Yoga

Monday, March 6, 2017

yoga practice at home #DailyPractice



Your Yoga


Yoga is an art.
As a kid I wanted to play guitar. I went to lessons. I didn’t practice between lessons.  My teacher kept saying “you can’t really learn without practicing at home”.
He told me this every week.  He kept teaching the same bits over and over, which was all he could do because I didn’t practice. I didn’t progress; I lost interest and quit after less than a year of lessons.
Just as a musician must practice their musical instrument daily, or a dancer practice every day, yoga students who want to make progress will have to find the self-discipline to start a daily practice.
The most important reasons to begin and continue a home practice
  • You get to know your own body , your own strengths and weaknesses.
  • You gain the mental and psychological benefits that will not come without daily home practice. You will learn more about yourself than  any books or workshops can ever show you, because you will be taking that inward journey every day.
  • You will have this touchstone, this place of anchoring every day, A true blessing in this fast paced,imperfect, and sometimes crazy world we live in.
How do you begin a home practice?  To start, you do what you can remember from class (so yes, do attend classes.) Take your time getting into and out of postures, and hold postures longer, to make discoveries and build strength.Enjoy the journey!
At Home – have a place for doing yoga, a place you like, it can be in any room, outside on nice days.
Have a time for yoga; people who don’t choose a specific time for yoga have trouble doing it daily.  I carved out time in the early morning, because too much can happen once my day has started.  
Individual – Just you with yourself.  It can be done with or around others, but you are doing your yoga, no chatting, no interruptions, no TV, phone, no distractions.
  • Take some time, five minutes is good, to become aware of and deepen your breath. Pranayama (Breath control awareness), Asana, Dharana (deep concentration).  
  • Begin moving with the breath, repeating 3 to 10 sun salutations. Listen to your body. Breath is generally, inhale as move up or forward, exhale as move down.
  • Do standing poses – warriors, triangles, tree or others; switching it up is good, hold each asana for 5 good breaths.
  • Do Dandasana and a few seated postures and one or two laying down.
  • Include one inversion.  Legs up (dandasana on your back is an option).
  • Do a sun salutation or vinyasa when you feel energy or focus waning,  Do a child's pose when you need a rest.
  • Always do savasana for a minimum of 5 minutes

 Practice without attachment to success or failure, pure dedication to move, raise energy, and grow.   It is pure effort, pure concentration, and pure discipline. Eventually this will become a moving meditation.  After asana practice is an ideal time to practice seated meditation.

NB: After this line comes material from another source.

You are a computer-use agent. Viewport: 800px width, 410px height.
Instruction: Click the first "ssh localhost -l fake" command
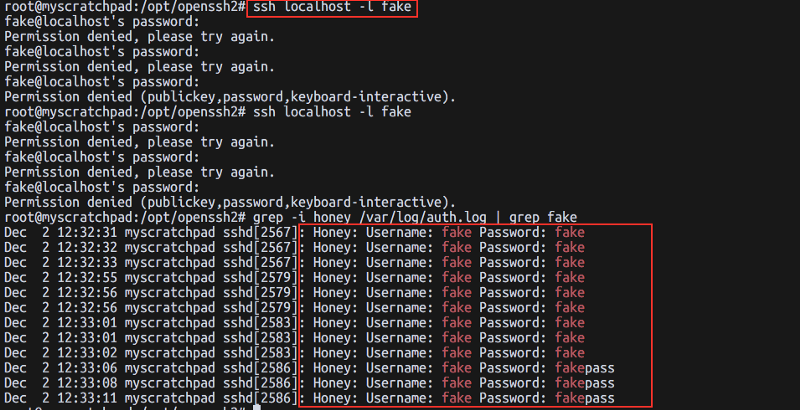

Seeking earnestly to find balance of effort/ease to match where you are at on any given day.

 avoid these excuses 
“I don’t have time for it every day.” By making time for a daily practice the rest of your day will be more productive.  The rest of your day will be less stressful. These blogs discus how yoga does this in more detail;   yoga for beating stress      yoga as tool against fatigue
“I do enough other exercise.” Great! But, by doing a home practice of yoga, you’re less likely to get injured doing other exercises and be able to do them longer as you age.
“I’m active  in my daily work (or life).”  Most often, in our daily routine, we do many repetitive movements, with the focus on what we are doing rather than the body and mind doing it.  We use limited amount of the many muscles, less range of motion and less systematic use of many muscles.  If your work is hard physical labor, less and/or “restorative” yoga might be what you need to practice at home.
“I don’t care if I make progress I’m just doing yoga for maintenance.”  There is no such thing as maintaining, unless you are making progress.   Unless you are strengthening muscles in your body, and moving in your full range of motion 4-6 times a week.  Exercise is stimulus.  The changes to body tissue happens in the 24 to 48 hours afterwards.  You become weaker and more rigid after 48 hours.  This is even truer as you get older.  After the 48 hours… if there is no stimulus again your hard work begins to get undone.  Period, that’s it. (After months and years of daily yoga you maintain better flexibility if you do miss some days or weeks, your base-line has gotten higher).